AIM OF THE EXERCISE :: Every line between the one containing "Task: Open the" and the last line of the data, both included, is to be set down exactly, and pictures are to be omitted.

INPUT ::
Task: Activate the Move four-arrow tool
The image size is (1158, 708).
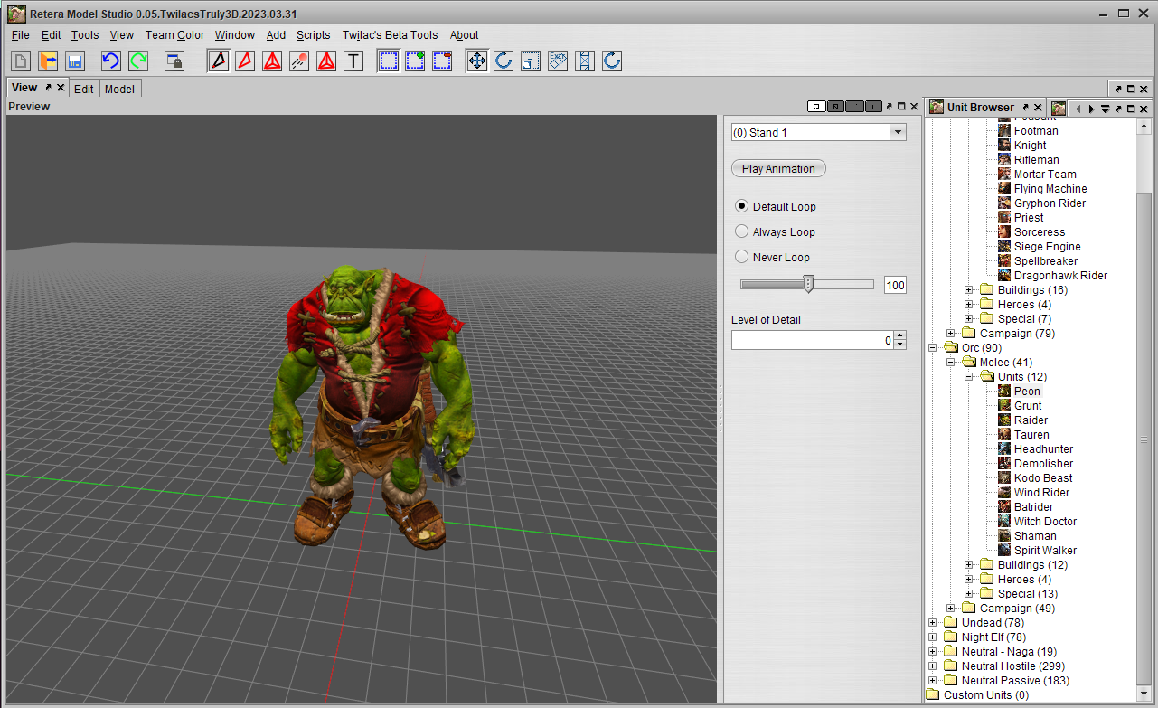Action: click(x=476, y=61)
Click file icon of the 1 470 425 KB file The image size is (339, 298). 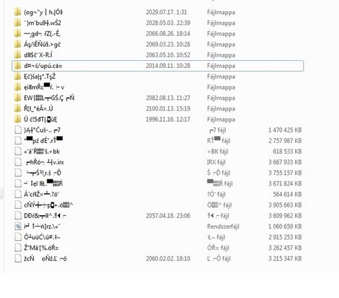tap(18, 130)
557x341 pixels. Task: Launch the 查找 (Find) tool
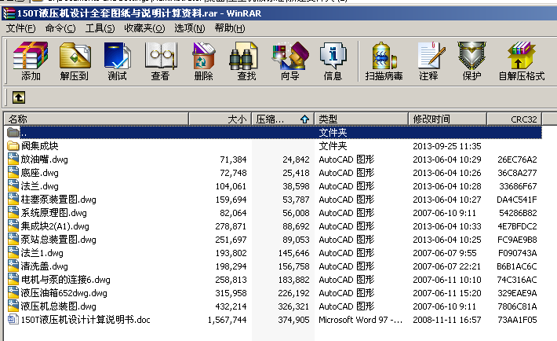tap(246, 61)

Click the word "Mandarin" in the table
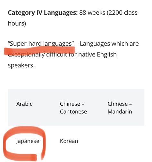pyautogui.click(x=120, y=112)
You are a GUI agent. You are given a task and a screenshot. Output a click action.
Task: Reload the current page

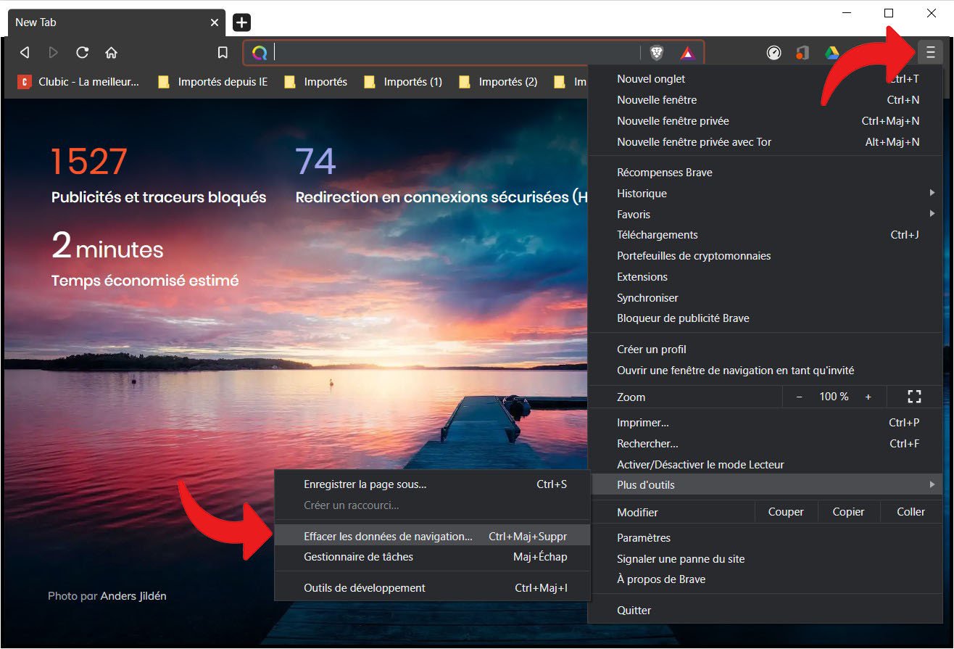[82, 52]
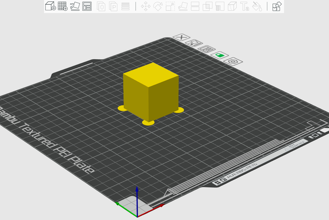Select the yellow cube on the plate
329x220 pixels.
point(149,90)
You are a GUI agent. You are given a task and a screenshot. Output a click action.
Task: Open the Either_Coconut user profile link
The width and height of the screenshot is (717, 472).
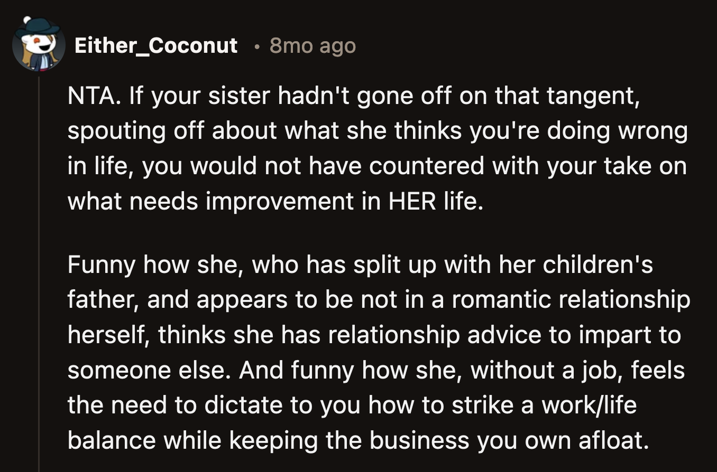[x=156, y=46]
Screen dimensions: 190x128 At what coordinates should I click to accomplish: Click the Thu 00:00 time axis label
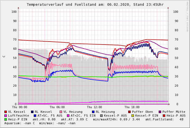coord(20,107)
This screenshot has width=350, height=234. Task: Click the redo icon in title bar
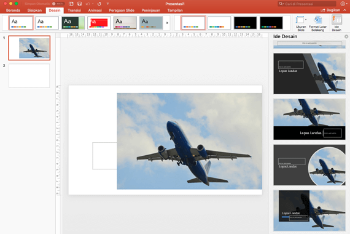click(99, 4)
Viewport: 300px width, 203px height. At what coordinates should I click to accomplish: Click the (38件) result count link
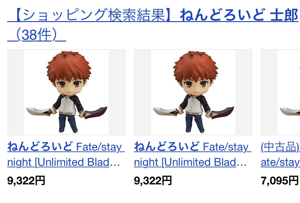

ANSWER TO THE PROBLEM ::
Task: Open the Either_Coconut user profile link
The width and height of the screenshot is (717, 472).
[x=156, y=46]
Screen dimensions: 190x128 At what coordinates should I click to accomplish: Click the Thu 00:00 time axis label
coord(20,107)
This screenshot has width=350, height=234. Task: Click the redo icon in title bar
click(99, 4)
Viewport: 300px width, 203px height. At what coordinates should I click to accomplish: Click the (38件) result count link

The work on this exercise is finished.